Physics

# Importance and Limitations of Dimensional Equations The necessity of Dimensional Equations

The importance of dimensional equation in physics is enormous. Its importance’s are discussed below:

(1) To find the dimension of constants in a given relation. One form of the unit can be converted into another form of unit.

(2) Accuracy of an equation can be verified. Checking the correctness of any equation (i.e, the accuracy of various formulae).

(3) To convert the value of physical quantity from one system of the unit to another system. Equation of different quantifies can be formed.

(4) To change from one system of units to another. Unit of a physical quantity can be determined.

(5) To check the correctness of a physical equation. Solution of a physical problem can be found out. To check the dimensional correctness of a given equation.

(6) To derive the relation between various physical quantities. To find the dimensions and units of a given physical quantity in a given system of units.

(7) To derive the relation between different physical quantities involved in a physical phenomenon. To check the correctness of physical relation.

Limitations of Dimensional Equations

Although dimensional equations have many applications, they have some limitations as well. e.g.

(1) The value of dimensionless constants cannot be determined by this method. We form dimensional equations on the basis of the three Dimensional quantities L, M and T. But, if an unknown quantity is dependent on more than these three quantities, then we cannot form dimensional equations for that unknown quantity. For example, the dimensional equation of thermal conductivity cannot be expressed only by L, M, and T, as it depends on another quantity i.e., on temperature.

(2) Besides, by a dimensional process, we cannot find out the value of dimensionless quantity i.e., of constant. It cannot derive relation or formula if a physical quantity depends upon more than three factors having dimensions. So, Dimensional method cannot be used to derive equations involving addition and subtraction. Therefore, a dimensionally correct equation need not be actually correct. e.g.: a dimension of 1/T and 2π/T are the same.

(3) If a quantity is dependent on trigonometric or exponential functions, this method cannot be used. This method cannot be applied to equations involving exponential and trigonometric functions. It cannot derive a formula containing trigonometric function, exponential function, and logarithmic function.

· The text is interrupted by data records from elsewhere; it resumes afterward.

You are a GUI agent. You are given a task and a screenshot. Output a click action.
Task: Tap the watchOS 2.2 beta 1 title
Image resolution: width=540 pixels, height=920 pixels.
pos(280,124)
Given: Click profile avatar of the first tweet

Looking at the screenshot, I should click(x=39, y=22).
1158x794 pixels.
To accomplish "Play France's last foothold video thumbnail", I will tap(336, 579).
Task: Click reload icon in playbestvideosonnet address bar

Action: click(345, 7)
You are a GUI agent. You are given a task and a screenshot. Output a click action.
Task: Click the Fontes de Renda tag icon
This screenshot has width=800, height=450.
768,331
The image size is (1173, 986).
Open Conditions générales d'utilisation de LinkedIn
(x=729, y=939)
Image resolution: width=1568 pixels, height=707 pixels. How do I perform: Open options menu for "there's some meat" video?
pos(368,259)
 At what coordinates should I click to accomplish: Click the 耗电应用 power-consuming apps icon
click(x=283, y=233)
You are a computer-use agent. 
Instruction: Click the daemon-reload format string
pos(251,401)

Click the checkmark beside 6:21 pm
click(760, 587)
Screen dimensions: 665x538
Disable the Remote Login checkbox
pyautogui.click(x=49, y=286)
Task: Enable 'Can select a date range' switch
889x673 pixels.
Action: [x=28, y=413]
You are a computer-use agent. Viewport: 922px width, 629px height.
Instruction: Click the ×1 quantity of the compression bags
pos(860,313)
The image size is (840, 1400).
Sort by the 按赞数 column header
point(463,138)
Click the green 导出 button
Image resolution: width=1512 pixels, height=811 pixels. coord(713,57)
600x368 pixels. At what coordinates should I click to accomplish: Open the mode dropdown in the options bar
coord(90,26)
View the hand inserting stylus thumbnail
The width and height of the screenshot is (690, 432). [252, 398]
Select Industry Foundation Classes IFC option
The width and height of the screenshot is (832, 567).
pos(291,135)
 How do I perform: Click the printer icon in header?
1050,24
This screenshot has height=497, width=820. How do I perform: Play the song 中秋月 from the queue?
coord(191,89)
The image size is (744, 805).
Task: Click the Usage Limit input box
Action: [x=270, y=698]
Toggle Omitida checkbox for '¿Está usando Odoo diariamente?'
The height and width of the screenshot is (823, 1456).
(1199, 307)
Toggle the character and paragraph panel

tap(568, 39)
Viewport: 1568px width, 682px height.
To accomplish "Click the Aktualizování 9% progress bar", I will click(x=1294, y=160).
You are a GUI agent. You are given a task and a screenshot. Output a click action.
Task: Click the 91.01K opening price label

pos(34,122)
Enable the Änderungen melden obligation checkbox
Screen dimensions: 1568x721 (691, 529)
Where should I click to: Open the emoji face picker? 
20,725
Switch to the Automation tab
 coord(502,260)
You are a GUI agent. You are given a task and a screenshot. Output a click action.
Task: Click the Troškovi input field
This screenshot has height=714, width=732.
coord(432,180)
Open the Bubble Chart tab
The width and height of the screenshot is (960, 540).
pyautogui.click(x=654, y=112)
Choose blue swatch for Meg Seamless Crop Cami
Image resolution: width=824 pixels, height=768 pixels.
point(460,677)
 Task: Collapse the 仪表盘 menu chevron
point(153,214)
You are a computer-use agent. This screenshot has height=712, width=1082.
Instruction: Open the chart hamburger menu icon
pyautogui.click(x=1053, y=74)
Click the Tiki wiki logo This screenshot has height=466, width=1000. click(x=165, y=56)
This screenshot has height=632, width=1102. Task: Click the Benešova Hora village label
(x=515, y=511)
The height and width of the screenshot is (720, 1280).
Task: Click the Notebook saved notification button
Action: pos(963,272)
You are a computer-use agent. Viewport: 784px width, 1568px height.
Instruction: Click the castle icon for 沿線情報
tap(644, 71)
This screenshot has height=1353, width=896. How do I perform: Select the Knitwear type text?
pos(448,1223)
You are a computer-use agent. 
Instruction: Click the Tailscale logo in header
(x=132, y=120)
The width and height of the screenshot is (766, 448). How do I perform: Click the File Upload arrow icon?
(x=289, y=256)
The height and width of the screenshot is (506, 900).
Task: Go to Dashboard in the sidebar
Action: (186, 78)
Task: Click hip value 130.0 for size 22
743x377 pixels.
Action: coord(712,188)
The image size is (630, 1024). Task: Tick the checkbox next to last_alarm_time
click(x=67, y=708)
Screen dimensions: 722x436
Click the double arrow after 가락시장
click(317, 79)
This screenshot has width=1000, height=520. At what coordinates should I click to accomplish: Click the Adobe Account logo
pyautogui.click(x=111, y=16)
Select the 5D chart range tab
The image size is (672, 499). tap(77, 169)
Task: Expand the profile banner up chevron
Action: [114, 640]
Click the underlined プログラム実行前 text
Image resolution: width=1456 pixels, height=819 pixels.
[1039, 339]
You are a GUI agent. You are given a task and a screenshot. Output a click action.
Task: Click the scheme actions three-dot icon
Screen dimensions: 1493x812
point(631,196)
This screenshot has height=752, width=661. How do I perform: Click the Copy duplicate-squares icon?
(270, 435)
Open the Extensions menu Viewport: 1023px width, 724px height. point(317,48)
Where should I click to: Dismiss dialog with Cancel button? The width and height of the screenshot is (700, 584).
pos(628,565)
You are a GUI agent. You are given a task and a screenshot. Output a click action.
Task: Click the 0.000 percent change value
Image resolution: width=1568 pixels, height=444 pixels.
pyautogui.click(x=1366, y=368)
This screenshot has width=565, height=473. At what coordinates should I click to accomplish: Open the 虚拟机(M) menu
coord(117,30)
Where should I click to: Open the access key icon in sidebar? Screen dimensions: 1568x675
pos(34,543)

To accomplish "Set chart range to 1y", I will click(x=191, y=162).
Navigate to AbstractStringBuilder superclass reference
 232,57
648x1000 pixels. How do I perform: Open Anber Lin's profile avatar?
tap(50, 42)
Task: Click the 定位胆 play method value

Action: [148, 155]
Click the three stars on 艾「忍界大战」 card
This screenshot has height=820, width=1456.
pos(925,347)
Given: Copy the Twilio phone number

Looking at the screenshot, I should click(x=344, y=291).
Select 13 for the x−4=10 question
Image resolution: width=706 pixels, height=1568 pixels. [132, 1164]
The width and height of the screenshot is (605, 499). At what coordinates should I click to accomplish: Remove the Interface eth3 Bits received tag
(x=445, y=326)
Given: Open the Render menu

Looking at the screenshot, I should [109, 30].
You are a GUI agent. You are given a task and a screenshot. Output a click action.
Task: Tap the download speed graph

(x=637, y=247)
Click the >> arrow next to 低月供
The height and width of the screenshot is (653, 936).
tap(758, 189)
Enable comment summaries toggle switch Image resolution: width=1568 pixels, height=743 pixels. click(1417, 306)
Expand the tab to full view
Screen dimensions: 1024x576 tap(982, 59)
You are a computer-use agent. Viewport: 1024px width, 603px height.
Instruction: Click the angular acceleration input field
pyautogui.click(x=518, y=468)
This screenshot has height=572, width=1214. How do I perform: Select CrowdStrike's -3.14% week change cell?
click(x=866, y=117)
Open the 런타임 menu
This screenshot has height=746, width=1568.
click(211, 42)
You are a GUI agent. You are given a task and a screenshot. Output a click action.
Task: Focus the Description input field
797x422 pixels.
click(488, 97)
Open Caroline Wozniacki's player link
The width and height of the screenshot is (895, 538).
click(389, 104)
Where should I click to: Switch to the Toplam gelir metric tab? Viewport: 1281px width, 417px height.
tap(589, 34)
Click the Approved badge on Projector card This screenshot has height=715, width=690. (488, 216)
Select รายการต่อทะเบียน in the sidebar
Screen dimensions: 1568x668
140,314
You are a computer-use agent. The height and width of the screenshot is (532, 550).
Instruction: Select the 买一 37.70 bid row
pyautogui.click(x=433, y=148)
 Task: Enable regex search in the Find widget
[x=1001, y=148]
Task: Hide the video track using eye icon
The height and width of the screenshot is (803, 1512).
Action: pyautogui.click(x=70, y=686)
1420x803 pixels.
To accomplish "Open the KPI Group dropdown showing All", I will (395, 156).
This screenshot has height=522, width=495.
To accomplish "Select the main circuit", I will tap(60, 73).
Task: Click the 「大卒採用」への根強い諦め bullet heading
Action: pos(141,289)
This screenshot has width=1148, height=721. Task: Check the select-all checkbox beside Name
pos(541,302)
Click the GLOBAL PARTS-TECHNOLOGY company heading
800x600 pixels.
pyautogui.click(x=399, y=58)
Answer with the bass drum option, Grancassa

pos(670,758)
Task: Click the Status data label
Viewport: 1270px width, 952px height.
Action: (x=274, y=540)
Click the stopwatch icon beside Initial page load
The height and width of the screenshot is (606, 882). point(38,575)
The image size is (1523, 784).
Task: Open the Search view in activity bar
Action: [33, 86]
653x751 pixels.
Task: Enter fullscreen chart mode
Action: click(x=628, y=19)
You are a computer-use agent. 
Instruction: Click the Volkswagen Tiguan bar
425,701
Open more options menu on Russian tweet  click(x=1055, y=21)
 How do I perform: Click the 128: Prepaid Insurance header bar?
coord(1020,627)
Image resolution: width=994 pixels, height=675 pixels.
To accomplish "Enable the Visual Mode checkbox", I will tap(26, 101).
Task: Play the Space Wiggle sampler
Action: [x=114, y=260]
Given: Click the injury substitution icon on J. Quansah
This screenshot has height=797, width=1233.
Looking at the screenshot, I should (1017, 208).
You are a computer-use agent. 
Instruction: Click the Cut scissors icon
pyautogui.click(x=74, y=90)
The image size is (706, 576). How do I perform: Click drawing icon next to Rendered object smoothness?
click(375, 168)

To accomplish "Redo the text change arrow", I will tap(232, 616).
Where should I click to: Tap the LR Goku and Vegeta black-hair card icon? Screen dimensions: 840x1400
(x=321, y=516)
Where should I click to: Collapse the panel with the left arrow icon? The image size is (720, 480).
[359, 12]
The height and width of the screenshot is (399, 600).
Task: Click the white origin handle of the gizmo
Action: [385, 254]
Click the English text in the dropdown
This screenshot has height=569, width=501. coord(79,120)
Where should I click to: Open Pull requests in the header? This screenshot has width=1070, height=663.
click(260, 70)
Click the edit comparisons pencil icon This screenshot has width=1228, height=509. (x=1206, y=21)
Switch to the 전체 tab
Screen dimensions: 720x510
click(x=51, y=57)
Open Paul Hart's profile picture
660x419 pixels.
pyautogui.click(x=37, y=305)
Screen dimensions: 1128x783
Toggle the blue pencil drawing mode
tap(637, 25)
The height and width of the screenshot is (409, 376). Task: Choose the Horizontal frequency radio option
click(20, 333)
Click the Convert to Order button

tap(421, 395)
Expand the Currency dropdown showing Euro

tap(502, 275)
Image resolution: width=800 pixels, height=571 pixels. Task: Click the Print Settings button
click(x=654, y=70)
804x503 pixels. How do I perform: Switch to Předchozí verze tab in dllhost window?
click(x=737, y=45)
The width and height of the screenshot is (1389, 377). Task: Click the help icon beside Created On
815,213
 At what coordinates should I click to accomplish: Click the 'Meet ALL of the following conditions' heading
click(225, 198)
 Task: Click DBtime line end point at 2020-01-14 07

Equations using trigonometric, exponential, and logarithmic functions cannot be deduced. e.g.: y = a cos(ωt − kx) cannot be derived using this method.

(4) It cannot be used if the physical quantity is dependent on more than three unknown variables. It does not test whether a physical quantity is a scalar or a vector. This method cannot be applied to derive formula if in mechanics a physical quantity depends on more than three physical quantities (mass, length, time).

(5) In some cases, it is difficult to guess the factors while deriving the relation connecting two or more physical quantities. It cannot be applied to an equation involving more than three physical quantities. It cannot derive a relation having more than one part in an equation. For example applying this technique s = ut + (1/4) at2 is dimensionally correct whereas the correct relation is s = ut + (1/2) at2.